Learning a bit advanced Pytorch

Training Loop demystified

Forward Pass: Compute predictions (The code where you pass the input to the model to get the output)
Loss Calculation: Compute the loss (The code where you calculate the loss between the predicted output and the target output)
Backward Pass: Compute the gradients for all the parameters where we have requires_grad = True and is stored in the .grad attribute of the parameter (The code where you calculate the gradients of the loss with respect to the model parameters). In the loss.backward() function, it does not update the .grad attribute of the parameter. It just computes the gradient and stores it in the .grad attribute of the parameter.
Parameter Update aka optimization: Update the parameters of the model for which we have .grad attribute / requires grad attributes (The code where you update the parameters using the gradients and a learning rate)
Zero_grad(): The default behavior of the .grad attribute is to accumulate the gradients of the loss with respect to the parameters (The .grad is a tensor and it accumulates the grad for all the parameters). So we need to set it to zero before doing the backward pass.

Training Loop in Pytorch

for epoch in range(num_epochs):
    for i, (images, labels) in enumerate(train_loader):     
        optimizer.zero_grad()
        # Forward pass
        outputs = model(images)
        loss = criterion(outputs, labels)

        # Backward pass (calculate the gradients and stored in .grad attribute of the parameter)
        loss.backward()

        # Updates these parameters based on the defined optimizer and learning rate
        optimizer.step()

The alias codes and removing the abstraction

loss.backward() translates to

for param in model.parameters():
    if param.requires_grad:
        param.grad = Autograd.backward(loss, param)

Optimizer.step() translates to

for param in model.parameters():
    if param.grad:
        param.data = param.data - learning_rate * param.grad

optimizer.zero_grad() translates to

for param in model.parameters():
    if param.requires_grad:
        param.grad = None

Convolutional Layers demystified with alias codes

Nice link for visualizing the convolution operation.
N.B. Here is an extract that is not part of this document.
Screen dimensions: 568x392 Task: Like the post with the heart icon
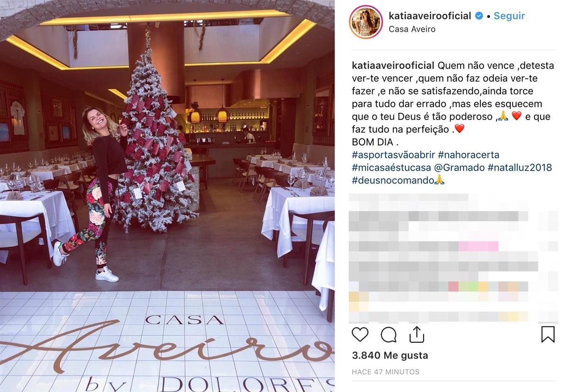point(360,334)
conv2d( kernel_size = 3, stride = 1, padding = 1) translates to

input_size = (3 , 32, 32)
>>>kernel_size = 3 == (3, 3, 3) 
stride = 1
padding = 1

output_size = (32, 32)

## get blob of the input_tensor , do element wise multiplication with the kernel and sum them up to get the output_tensor

# Define output tensor of desired size
output_tensor = torch.zeros(output_size)

# Iterate over each position in the output tensor


for c in range(input_size[2]):  
    for i in range(output_size[0]-kernel_size[0]+1):
        for j in range(output_size[1]-kernel_size[1]+1):
            # Define the receptive field
            start_i = i * stride - padding
            start_j = j * stride - padding
            end_i = start_i + kernel_size
            end_j = start_j + kernel_size
            
            # Extract the input patch
            input_patch = input_tensor[:, start_i:end_i, start_j:end_j]
            
            # Perform element-wise multiplication with kernel and sum
            output_tensor[i, j] = torch.sum(input_patch * kernel)

# The output_tensor now contains the result of the convolution operation

visualizing ConvTranspose2d is a bit more complex and tough than the conv2d layers and the reason is less intutive nature behind it. Dont think much about it … just know that it works and gives results.( I dont know much about it too)

Written on September 7, 2024